Another improvement in signal processing is more extensive use of 3-D imaging. There are several definite clinical applications of 3-D imaging, such as surface rendition of fetal facial features. In addition, 3-D imaging has a major advantage in depicting tissue volumes. This is helpful, for example, in following fibroid enlargement and thyroid nodule enlargement, and in depicting spatial relationships of masses to other structures. 3-D color Doppler sonography depicts overall vascularity and thus can show branching patterns of vessels within masses.
A major improvement in signal processing has occurred with electronic compounding. This application electronically pulses the subelements of the transducer and images structures at multiple angles. Where there is no image construction, scatter is effectively reduced, leaving an improved image. This technique will have major applications in improved soft tissue evaluation of structures such as the breast where the radiographically dense breast is still a difficult structure for evaluation and detection of breast carcinoma. Predictably, compounding will also have many applications for musculoskeletal disorders.
Technological advancement will improve miniaturization of equipment. Scanners now the size of or smaller than laptops are available. These will become extensively utilized in emergency departments and trauma units for the depiction of major (nonsubtle) abnormalities, such as the presence of free intraperitoneal fluid. They will also be helpful in the intensive care unit for bedside placement of central venous lines and depiction of pleural fluid. Thus, it is envisioned that these small portable units will assume a major role in guided procedures, such as percutaneous placement of catheters that can be performed at bedside.

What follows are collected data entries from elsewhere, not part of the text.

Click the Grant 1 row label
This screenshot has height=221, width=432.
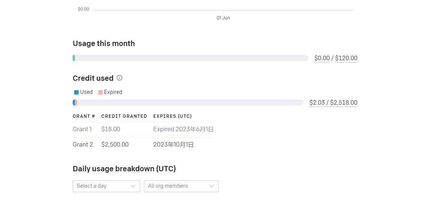[x=82, y=129]
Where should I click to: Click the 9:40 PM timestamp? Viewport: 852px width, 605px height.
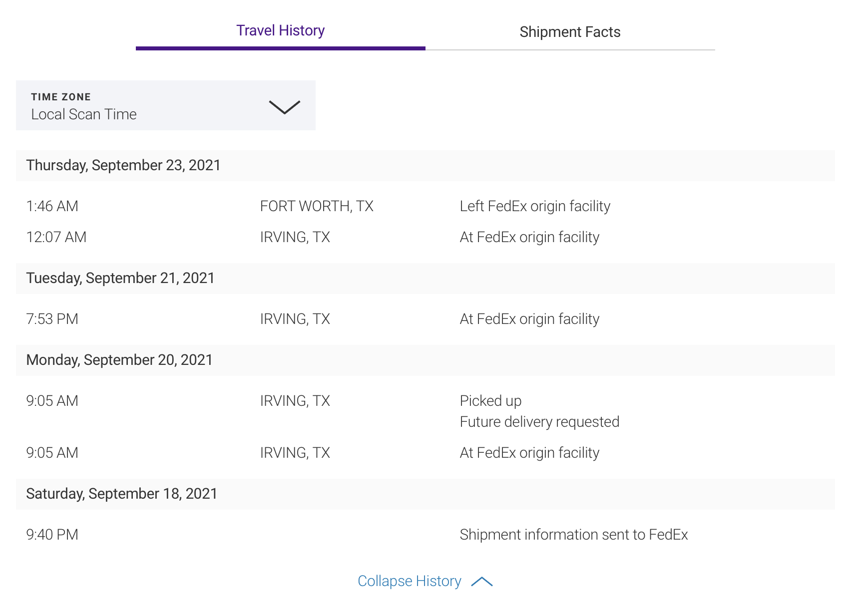[x=52, y=535]
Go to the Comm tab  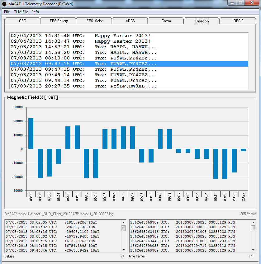166,21
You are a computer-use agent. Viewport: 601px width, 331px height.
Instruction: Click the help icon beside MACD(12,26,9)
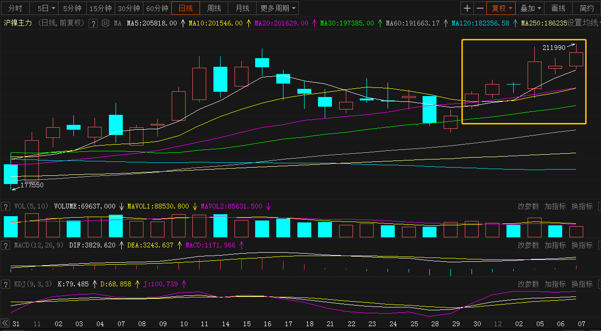click(x=6, y=245)
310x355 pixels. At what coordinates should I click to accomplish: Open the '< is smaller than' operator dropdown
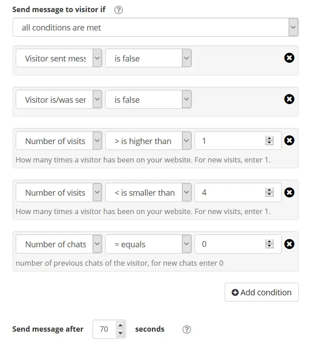pyautogui.click(x=148, y=193)
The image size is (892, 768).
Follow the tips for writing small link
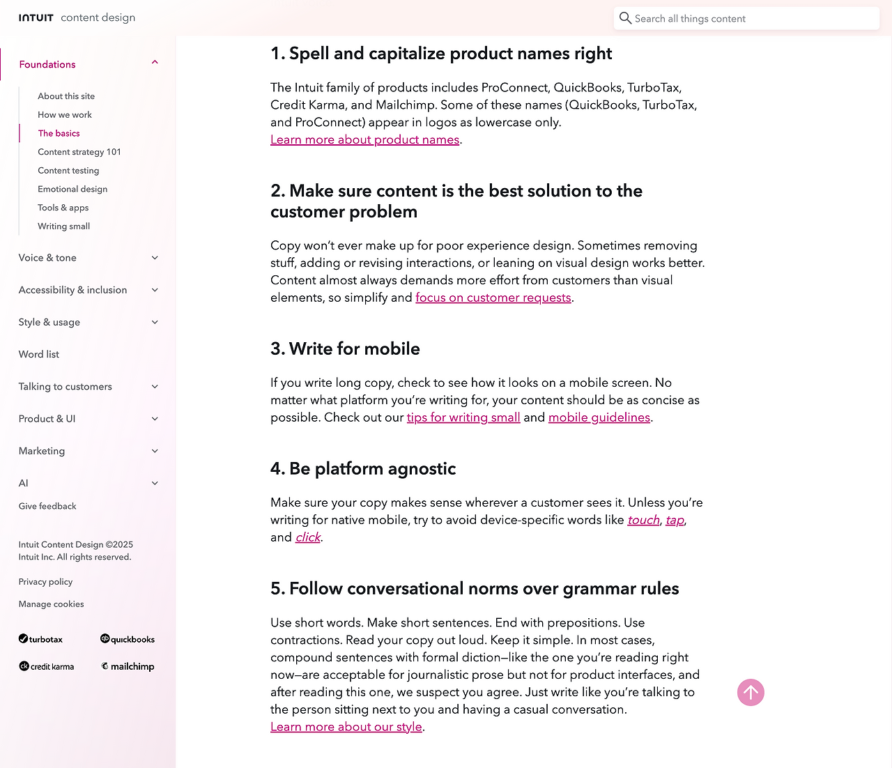(x=463, y=417)
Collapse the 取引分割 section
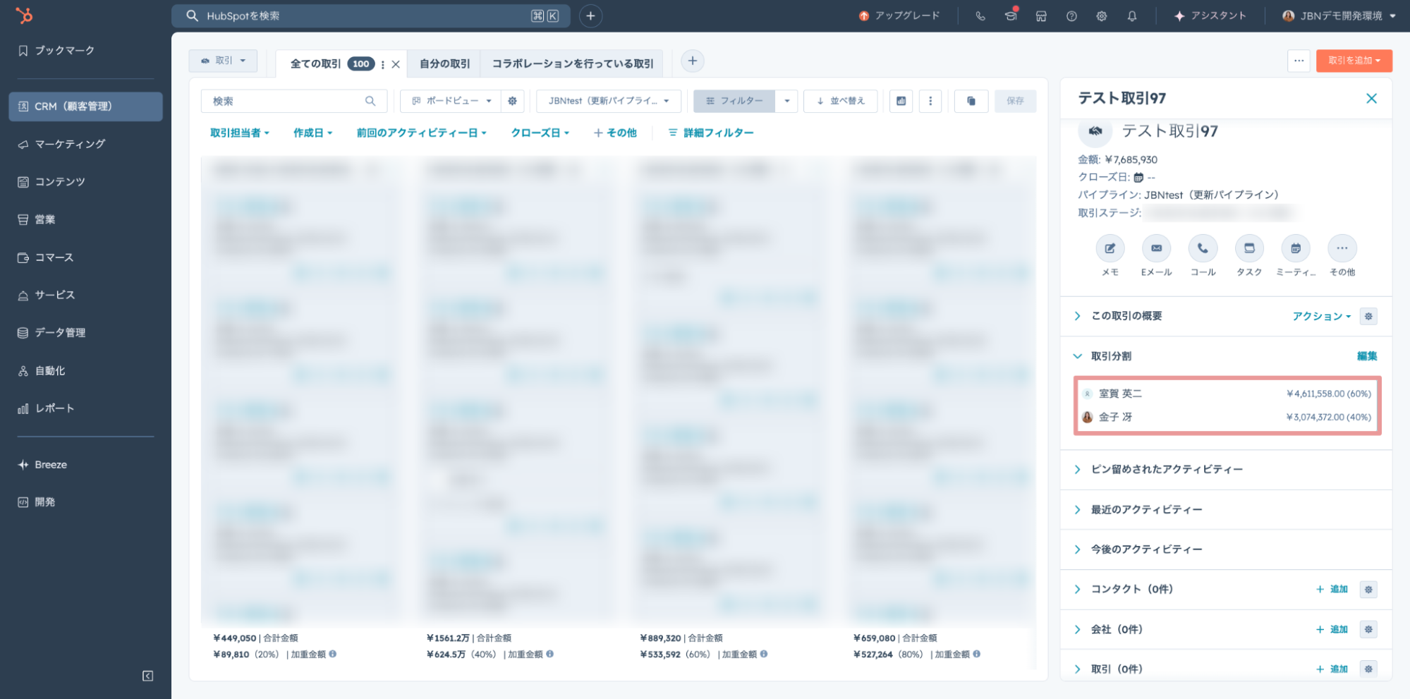This screenshot has height=699, width=1410. click(1077, 356)
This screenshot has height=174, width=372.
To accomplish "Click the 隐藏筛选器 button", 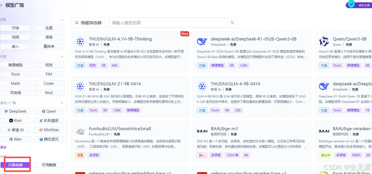I will pyautogui.click(x=88, y=23).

The more extensive utilization of smaller mobile sonography units has implications for the quality of sonograms performed. Sonography, by its nature, requires dedication to full and complete understanding of anatomy and normal and abnormal physiologic processes. Erroneous diagnosis and poor use of diagnostic sonography can result in untoward effects of mismanagement and mistreatment. Thus, it is important that certain governing societies such as the American Institute of Ultrasound in Medicine adopt accreditation processes and that users dedicate themselves to continuous medical education in diagnostic sonography.
This overview should provide the reader with the latest applications of diagnostic sonography. As diagnostic sonography continues to grow and permeate throughout many medical disciplines, it is imperative for quality patient care that the user be educated and able to appropriately use this highly versatile diagnostic modality.
Arthur C. Fleischer, MD, is professor of radiology and radiological sciences and chief of diagnostic sonography at Vanderbilt University Medical Center, Nashville, Tenn.